##### Excerpted data
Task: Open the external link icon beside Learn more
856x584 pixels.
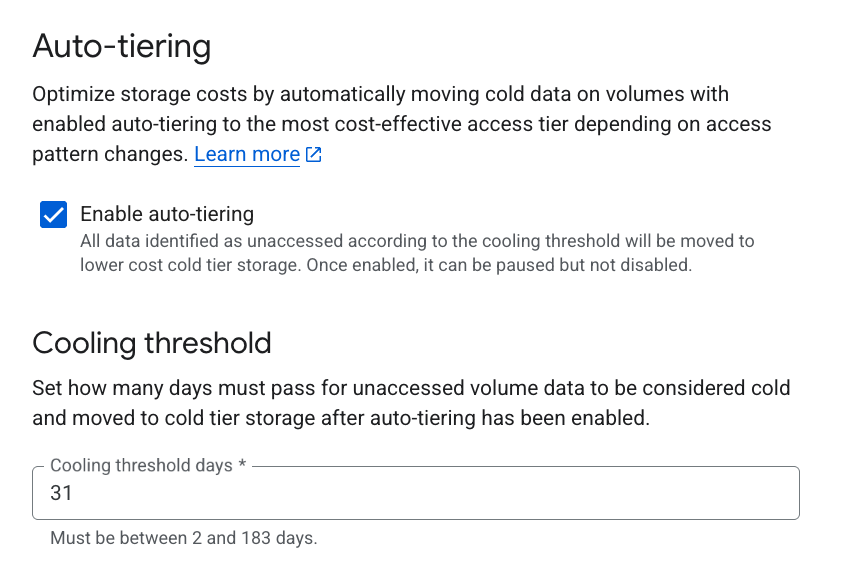Action: (x=313, y=154)
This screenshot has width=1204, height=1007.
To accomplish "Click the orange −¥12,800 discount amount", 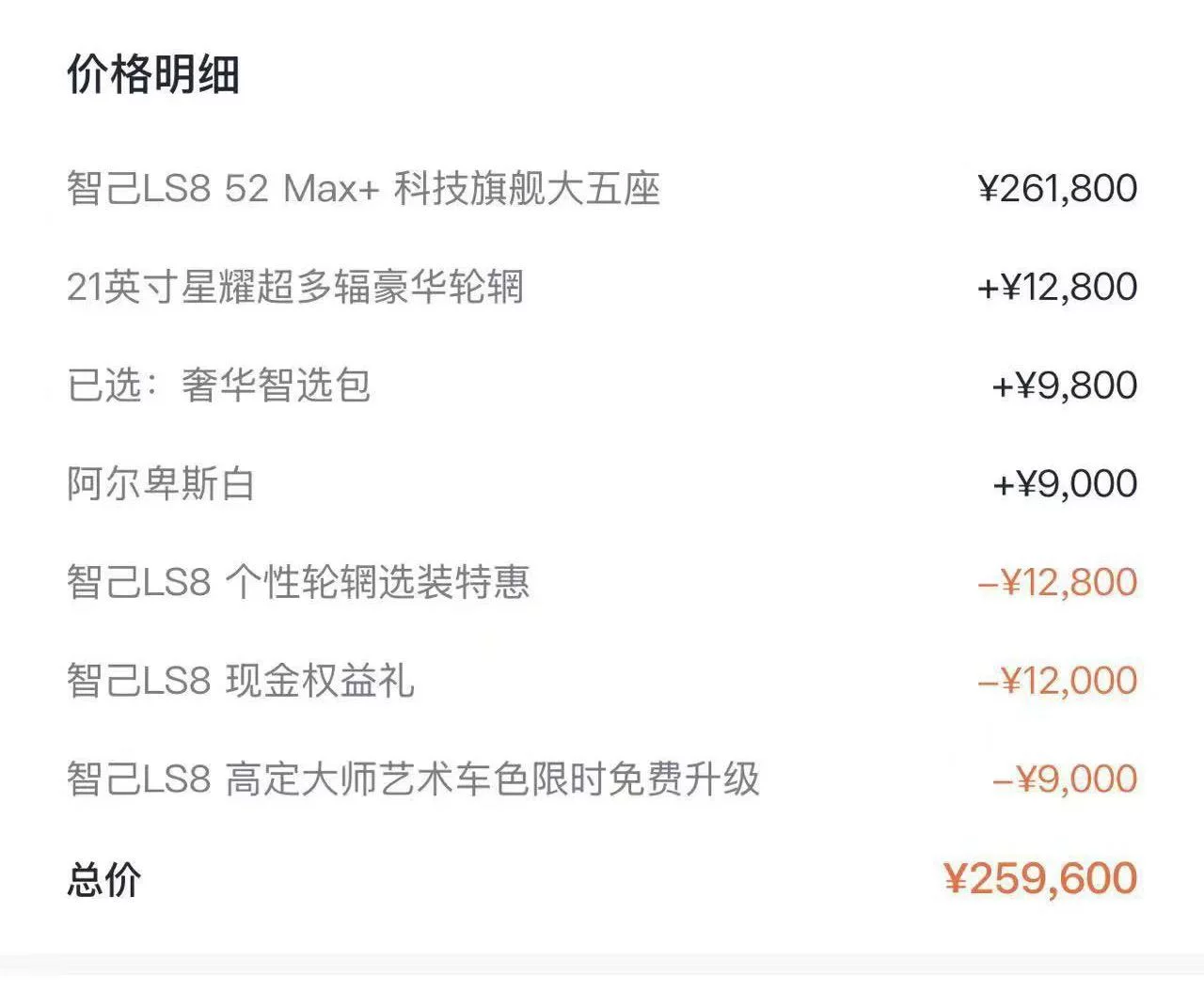I will 1057,582.
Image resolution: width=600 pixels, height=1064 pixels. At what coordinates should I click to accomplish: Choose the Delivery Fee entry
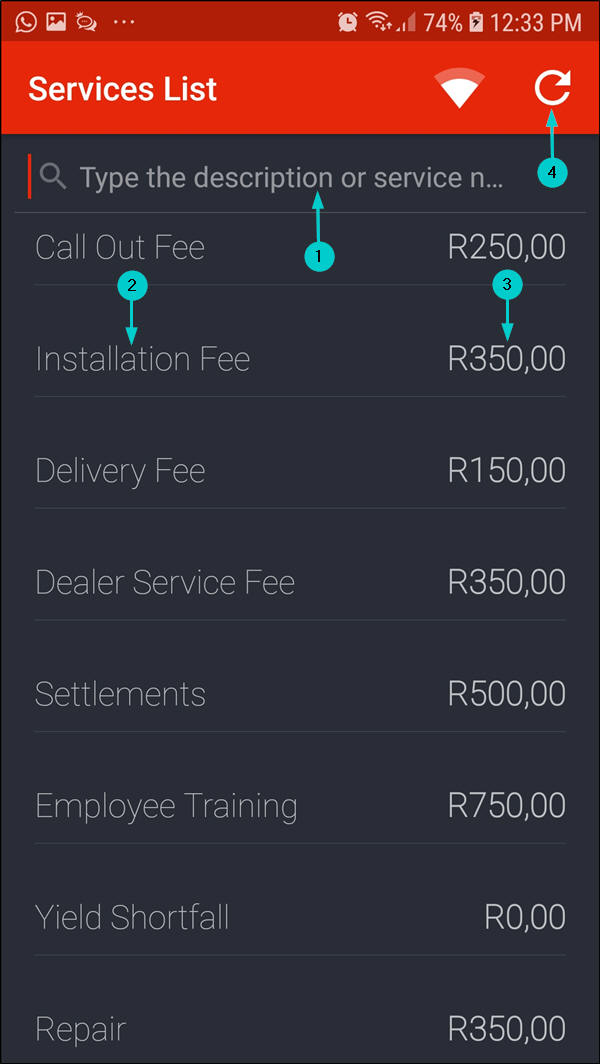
##########
_What the task requires_
Report every line from the material above that mentions the word "height".

_Exercise answer_
This screenshot has width=1204, height=1007.
Image resolution: width=600 pixels, height=1064 pixels. At what coordinates should I click to accomplish: Choose the Delivery Fee entry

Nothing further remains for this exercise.